In a sweeping show of unity, more than 400 of Hollywood’s top creatives—spanning Oscar winners, showrunners, chart-topping musicians, and below-the-line talent—have signed a letter to the White House demanding one thing: don’t let tech giants like Google and OpenAI rewrite U.S. copyright law under the guise of AI innovation.
The open letter, which counts signatories like Ben Stiller, Mark Ruffalo, Cate Blanchett, Ava DuVernay, Phoebe Waller-Bridge, Guillermo del Toro, Paul McCartney, Ron Howard, and Taika Waititi, was submitted in response to the Trump administration’s forthcoming U.S. AI Action Plan. The letter calls out a growing push from AI companies to exempt themselves from copyright licensing when training their models—effectively giving them a free pass to scrape and profit from decades of creative labor without compensation or consent.
“AI companies are asking to undermine America’s economic and cultural strength by weakening copyright protections for the films, television series, artworks, writing, music and voices used to train AI models at the core of multibillion-dollar corporate valuations,” the letter reads.
This growing backlash follows formal policy requests by OpenAI and Google, both of whom claim that training AI on copyrighted materials constitutes “fair use” and should be protected to maintain U.S. leadership in AI development. But critics argue these calls for “unfettered access” to creative works under the banner of national security are a thinly veiled attempt to dodge paying artists for their intellectual property.
And the stakes are massive. Together, America’s entertainment industries support 2.3 million jobs and generate over $229 billion in annual wages. At risk is not only the future of fair pay and ownership for working creatives—but also the cultural capital that fuels Hollywood’s global influence.
“This issue goes well beyond the film industry,” the letter emphasizes. “When AI companies demand access to all data and information, they’re not just threatening movies and music, but the work of all writers, publishers, scientists, architects, engineers, and creators who power America’s innovation economy.”

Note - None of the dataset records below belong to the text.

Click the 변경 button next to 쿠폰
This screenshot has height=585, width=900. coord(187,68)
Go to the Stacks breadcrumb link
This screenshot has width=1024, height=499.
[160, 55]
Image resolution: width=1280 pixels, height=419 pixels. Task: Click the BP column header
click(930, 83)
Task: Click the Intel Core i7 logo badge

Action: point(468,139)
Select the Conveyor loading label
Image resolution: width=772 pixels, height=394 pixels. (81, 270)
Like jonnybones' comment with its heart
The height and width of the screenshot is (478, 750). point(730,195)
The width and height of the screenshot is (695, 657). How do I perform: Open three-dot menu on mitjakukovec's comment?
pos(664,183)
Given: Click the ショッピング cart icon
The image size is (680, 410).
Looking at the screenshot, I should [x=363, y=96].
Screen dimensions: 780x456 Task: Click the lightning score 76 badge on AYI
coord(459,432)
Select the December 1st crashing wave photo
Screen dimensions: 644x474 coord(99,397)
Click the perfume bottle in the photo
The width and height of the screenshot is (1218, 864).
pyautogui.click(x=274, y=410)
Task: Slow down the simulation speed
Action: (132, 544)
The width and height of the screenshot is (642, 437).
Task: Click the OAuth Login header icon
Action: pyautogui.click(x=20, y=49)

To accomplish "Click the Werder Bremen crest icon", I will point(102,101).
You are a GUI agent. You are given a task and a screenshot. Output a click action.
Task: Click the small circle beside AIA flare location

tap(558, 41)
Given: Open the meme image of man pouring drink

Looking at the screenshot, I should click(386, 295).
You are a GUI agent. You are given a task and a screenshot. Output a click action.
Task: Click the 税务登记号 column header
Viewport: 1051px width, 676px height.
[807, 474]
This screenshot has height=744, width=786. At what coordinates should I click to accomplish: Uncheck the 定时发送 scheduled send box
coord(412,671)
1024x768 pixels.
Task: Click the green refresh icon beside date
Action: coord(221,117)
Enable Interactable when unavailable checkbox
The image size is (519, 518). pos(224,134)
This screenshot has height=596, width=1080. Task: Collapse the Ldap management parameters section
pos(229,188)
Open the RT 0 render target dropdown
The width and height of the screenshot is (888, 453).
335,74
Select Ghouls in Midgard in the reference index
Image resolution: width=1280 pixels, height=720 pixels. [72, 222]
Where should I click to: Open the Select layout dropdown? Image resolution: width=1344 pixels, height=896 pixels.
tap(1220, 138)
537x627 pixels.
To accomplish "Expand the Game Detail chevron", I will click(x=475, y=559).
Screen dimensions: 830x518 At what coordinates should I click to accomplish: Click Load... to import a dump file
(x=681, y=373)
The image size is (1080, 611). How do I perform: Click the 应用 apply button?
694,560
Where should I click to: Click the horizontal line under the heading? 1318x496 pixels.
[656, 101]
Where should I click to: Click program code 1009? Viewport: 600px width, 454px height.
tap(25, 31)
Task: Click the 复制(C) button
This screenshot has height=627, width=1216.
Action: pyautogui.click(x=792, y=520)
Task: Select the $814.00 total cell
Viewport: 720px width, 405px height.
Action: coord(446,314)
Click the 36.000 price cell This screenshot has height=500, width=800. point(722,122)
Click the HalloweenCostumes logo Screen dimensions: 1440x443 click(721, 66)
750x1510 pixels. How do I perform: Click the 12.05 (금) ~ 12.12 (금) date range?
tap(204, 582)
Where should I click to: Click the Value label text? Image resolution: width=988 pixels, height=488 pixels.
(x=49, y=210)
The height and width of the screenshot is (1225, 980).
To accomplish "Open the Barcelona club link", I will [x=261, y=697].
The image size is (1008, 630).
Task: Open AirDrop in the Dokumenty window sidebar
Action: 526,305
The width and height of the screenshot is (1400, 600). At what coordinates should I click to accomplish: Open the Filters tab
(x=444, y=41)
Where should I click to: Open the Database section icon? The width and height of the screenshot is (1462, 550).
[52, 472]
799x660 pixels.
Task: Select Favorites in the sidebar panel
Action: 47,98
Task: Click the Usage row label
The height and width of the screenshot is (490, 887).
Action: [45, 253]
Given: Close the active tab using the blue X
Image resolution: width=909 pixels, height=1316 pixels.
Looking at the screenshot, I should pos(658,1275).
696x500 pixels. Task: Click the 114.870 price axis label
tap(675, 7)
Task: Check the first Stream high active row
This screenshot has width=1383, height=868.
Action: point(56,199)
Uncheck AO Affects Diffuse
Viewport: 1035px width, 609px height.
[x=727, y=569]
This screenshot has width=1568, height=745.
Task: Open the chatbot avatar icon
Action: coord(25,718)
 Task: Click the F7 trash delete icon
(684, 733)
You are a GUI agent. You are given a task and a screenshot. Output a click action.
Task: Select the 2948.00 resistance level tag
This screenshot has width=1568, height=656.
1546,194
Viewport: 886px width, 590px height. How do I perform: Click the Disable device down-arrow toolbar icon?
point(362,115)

Companies like Asteria, co-founded by Natasha Lyonne and Bryn Mooser, are offering a different path forward—building AI models trained ethically on licensed content, with transparency and respect for creator rights. But their approach is at odds with current lobbying efforts from the biggest AI firms, who are pushing to bypass licensing altogether.
For an industry still recovering from the 2023 dual strikes, this is a red line moment. The creative community is making it clear: American leadership in AI can—and must—coexist with the fundamental protections that fuel creativity.
Hollywood didn’t become the epicenter of global storytelling by accident. Its rise was built on a foundation of intellectual property laws that reward bold, original thinking. Dismantling those laws for tech companies chasing trillion-dollar valuations would mark a seismic shift not just in entertainment, but in how we define creative ownership in the digital age.